§ **Task statement**:
Copy nothing but the lines from the one containing "This screenshot has height=2472, width=1484." through the last line of the records, repeated exactly and without pictures.
Segment Start: Excerpted records
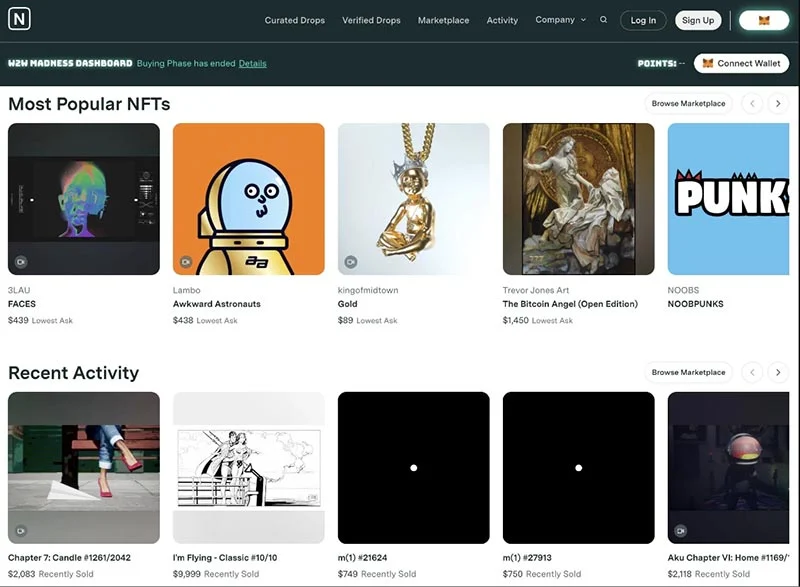Show previous Recent Activity items

(752, 372)
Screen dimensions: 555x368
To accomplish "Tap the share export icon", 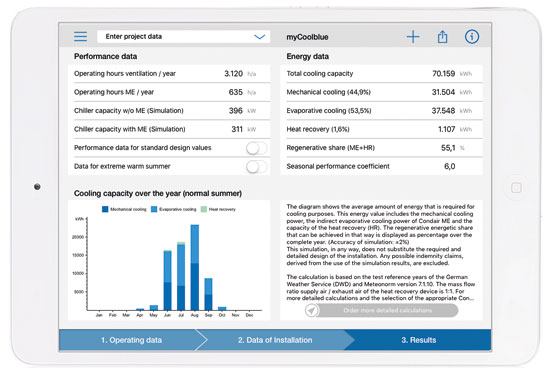I will pyautogui.click(x=442, y=36).
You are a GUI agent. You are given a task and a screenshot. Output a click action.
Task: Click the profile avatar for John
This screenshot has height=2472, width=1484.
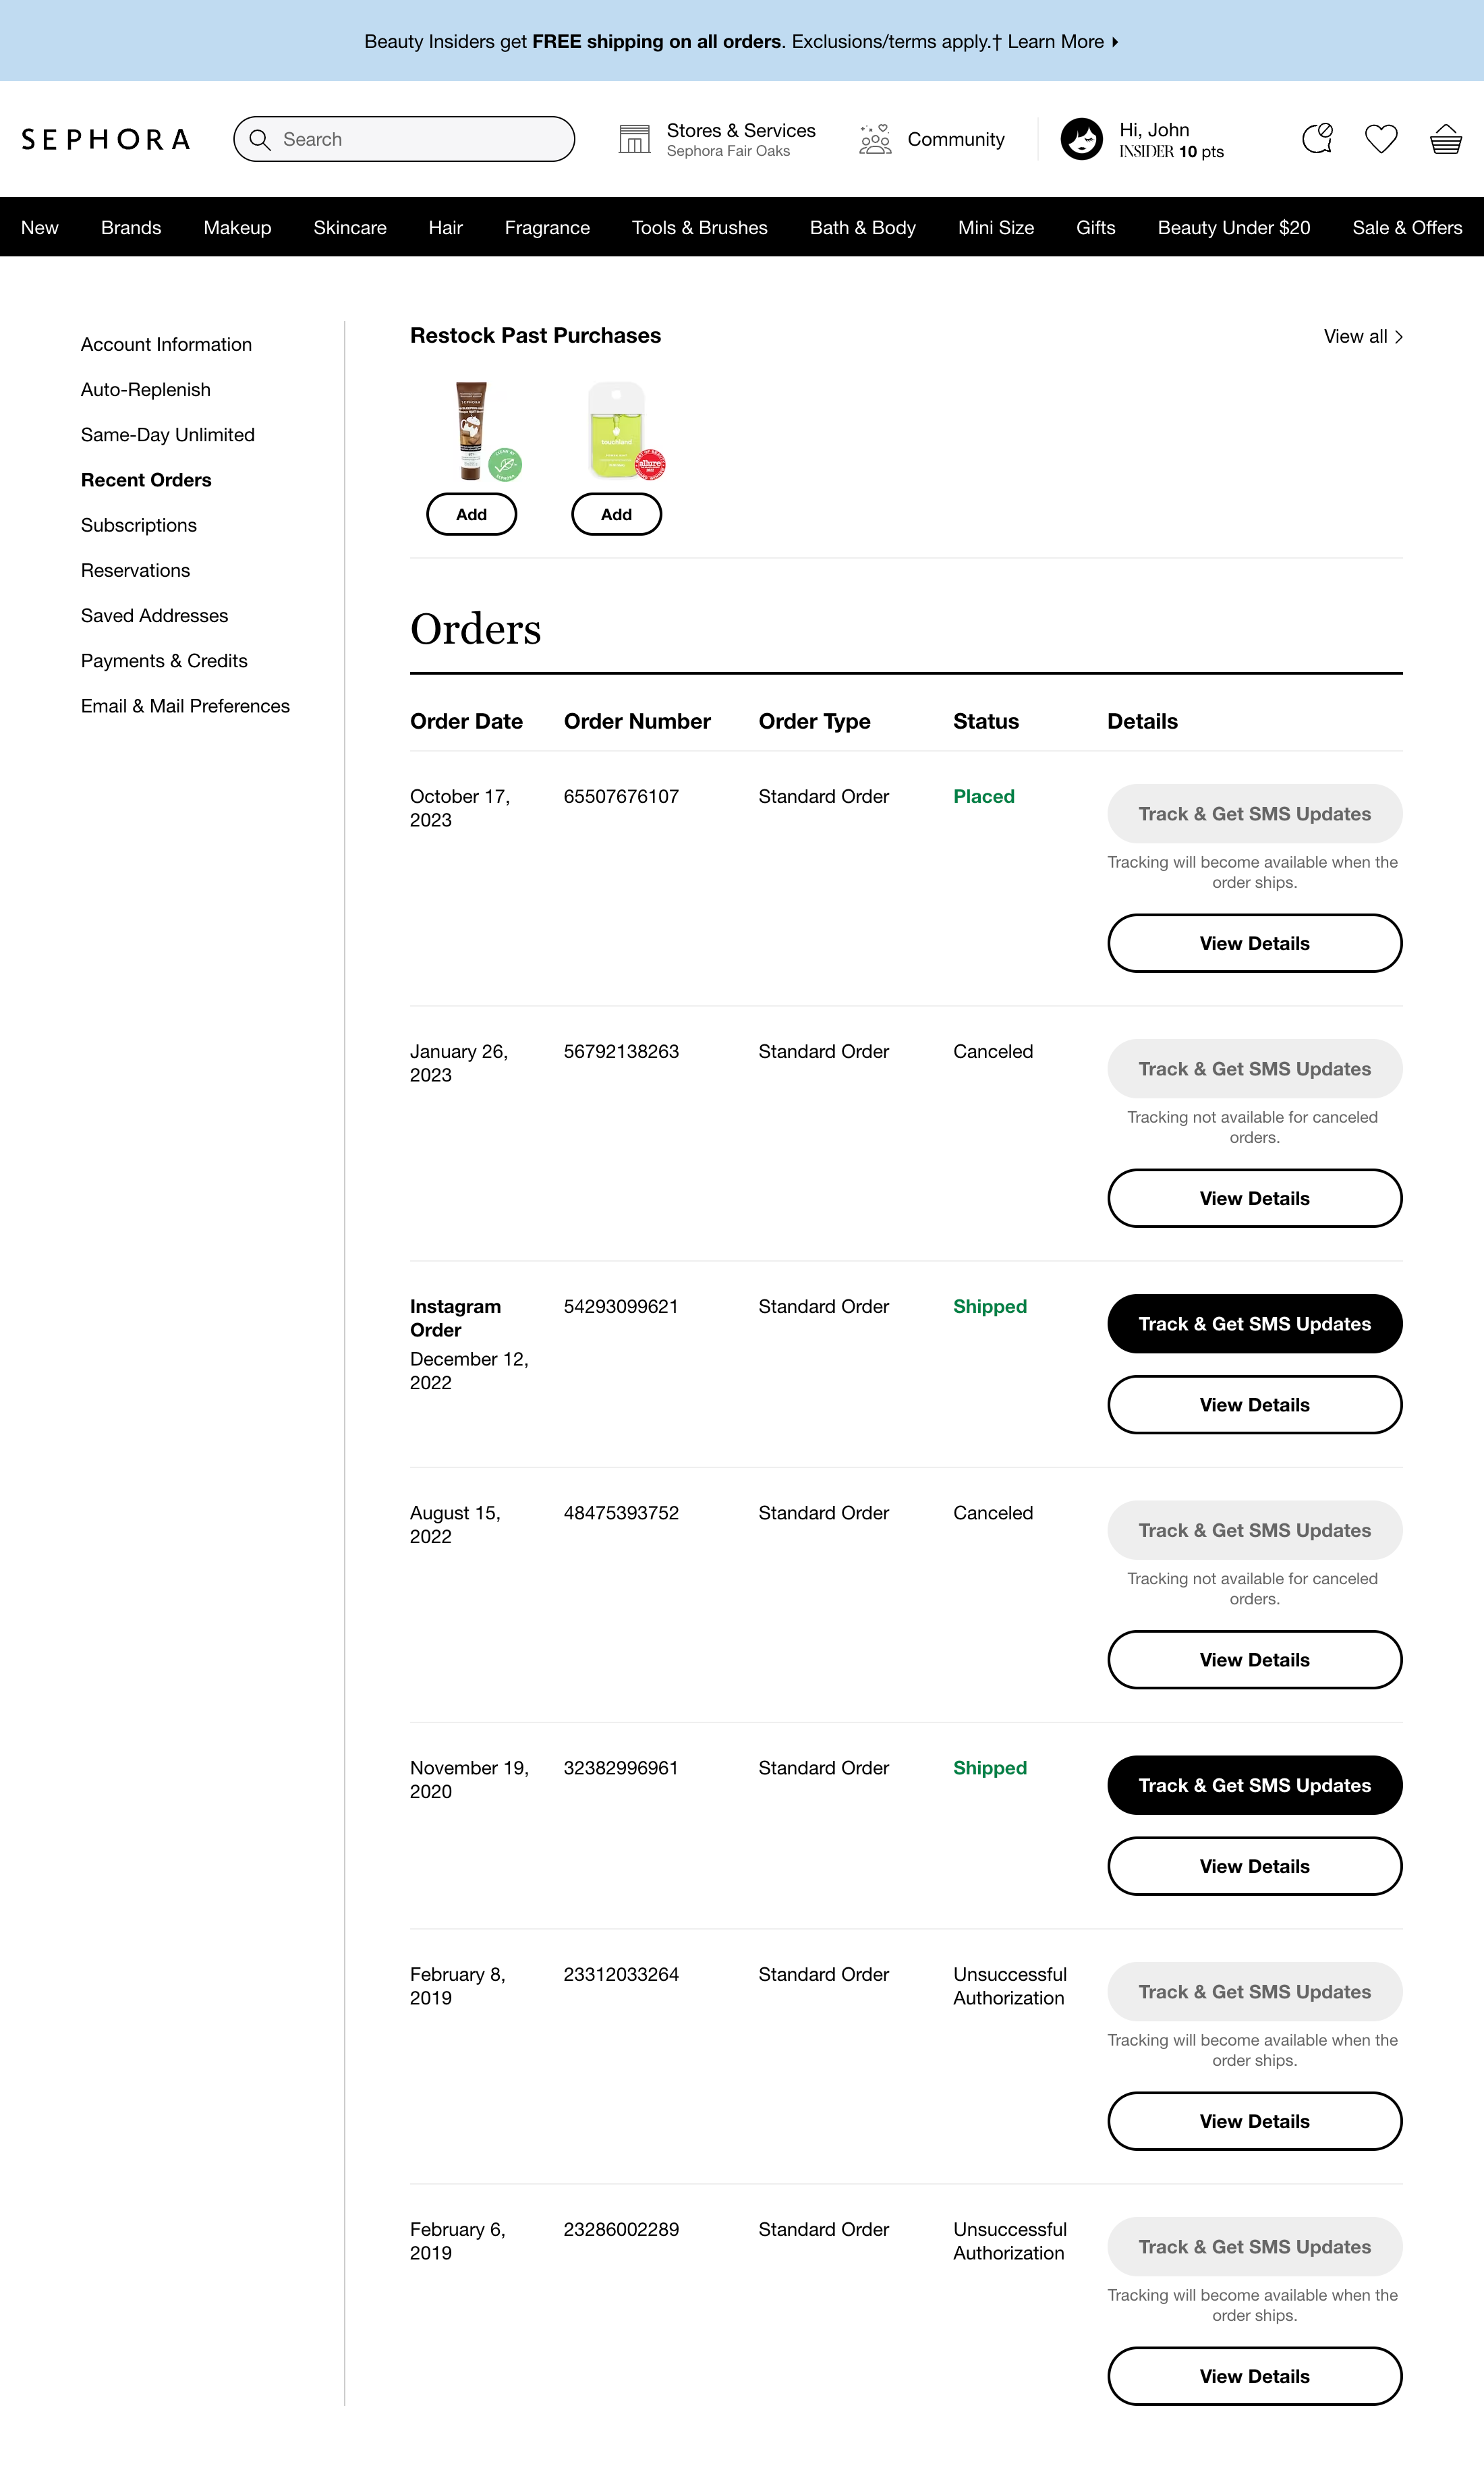[x=1082, y=139]
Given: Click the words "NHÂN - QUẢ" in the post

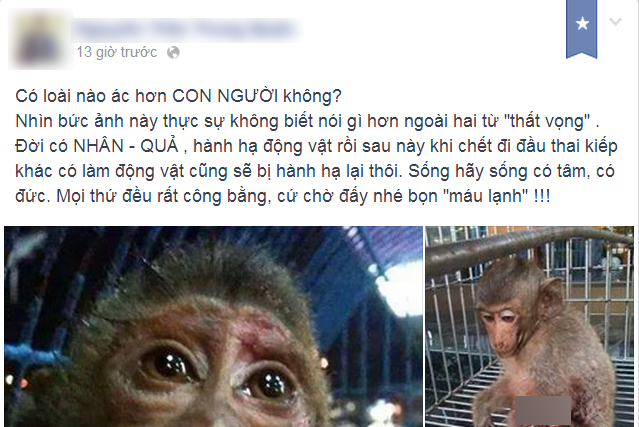Looking at the screenshot, I should click(126, 146).
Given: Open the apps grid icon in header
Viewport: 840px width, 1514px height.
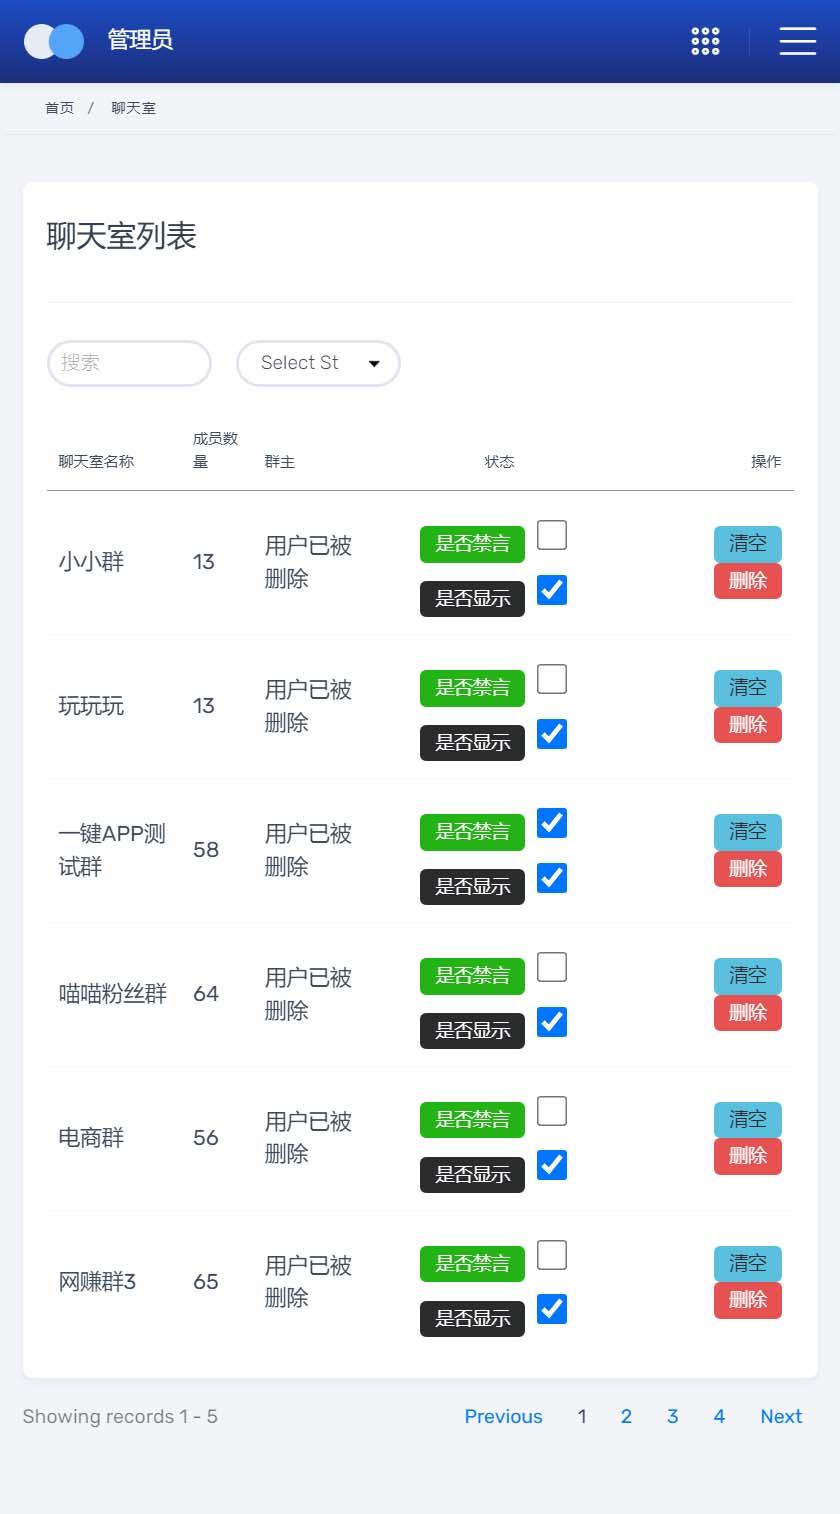Looking at the screenshot, I should click(705, 41).
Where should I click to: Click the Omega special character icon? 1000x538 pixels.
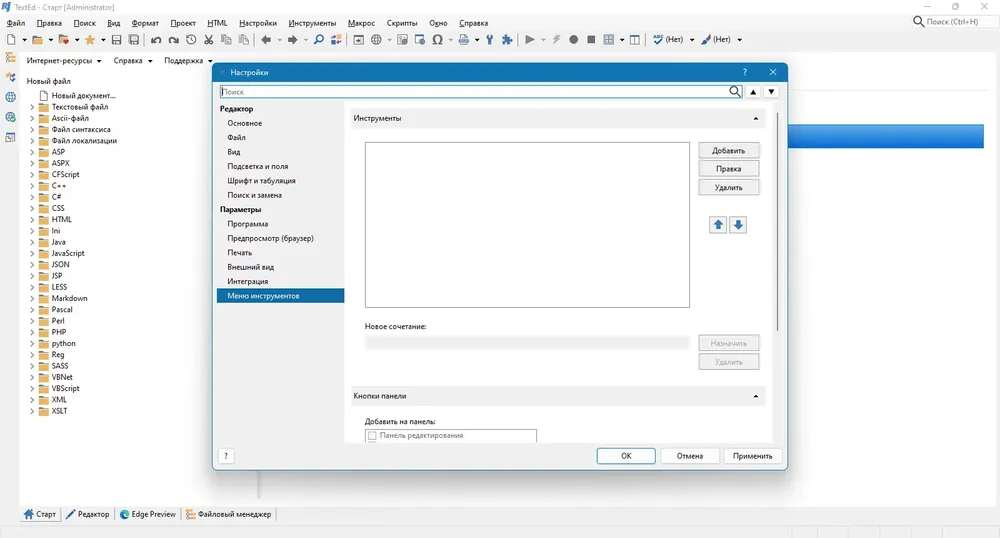(x=438, y=40)
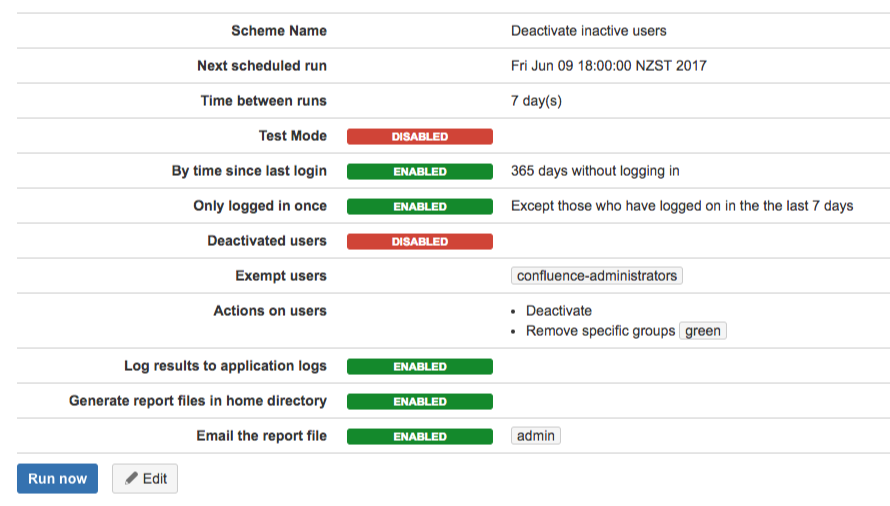Click the Test Mode DISABLED badge

[420, 136]
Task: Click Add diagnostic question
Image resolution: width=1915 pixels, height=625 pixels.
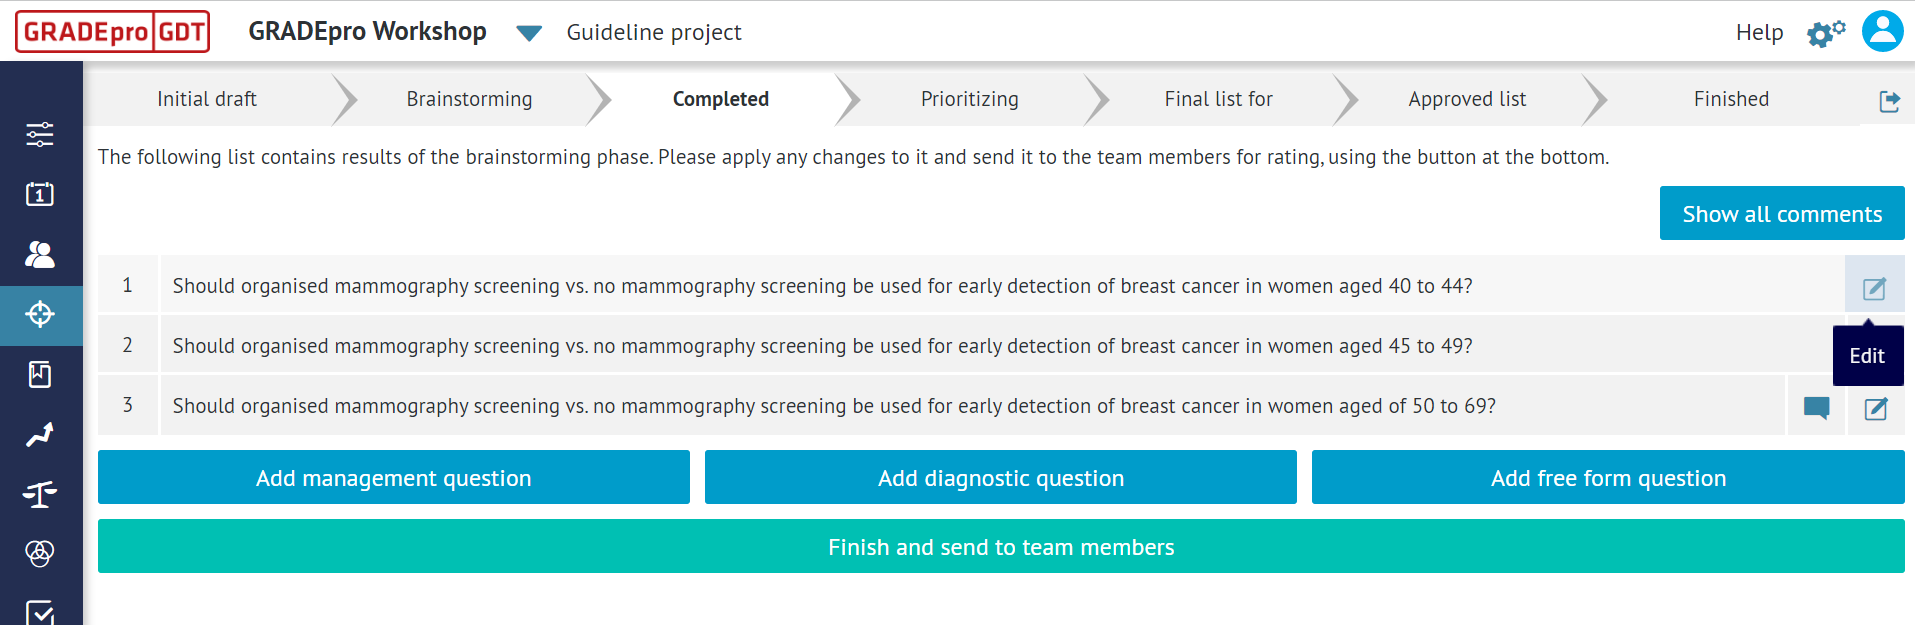Action: coord(1000,477)
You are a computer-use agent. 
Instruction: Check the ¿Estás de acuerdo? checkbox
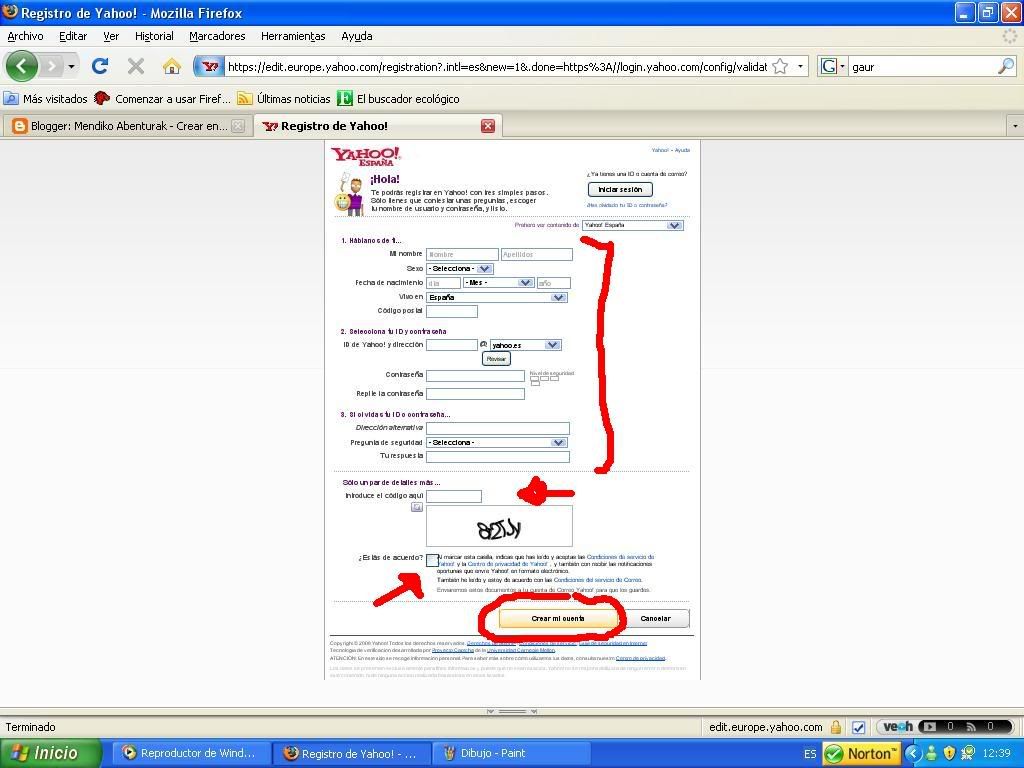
Segment End: Excerpted records
§ **Task result**:
This screenshot has height=2472, width=1484.
[x=1082, y=139]
Given: Click the words "NHÂN - QUẢ" in the post

Looking at the screenshot, I should click(126, 146).
Given: Open the apps grid icon in header
Viewport: 840px width, 1514px height.
Looking at the screenshot, I should click(705, 41).
Where should I click to: Click the Omega special character icon? 1000x538 pixels.
(x=438, y=40)
Click the Test Mode DISABLED badge

[420, 136]
Task: Click Add diagnostic question
Image resolution: width=1915 pixels, height=625 pixels.
Action: coord(1000,477)
You are a computer-use agent. 
Instruction: Check the ¿Estás de acuerdo? checkbox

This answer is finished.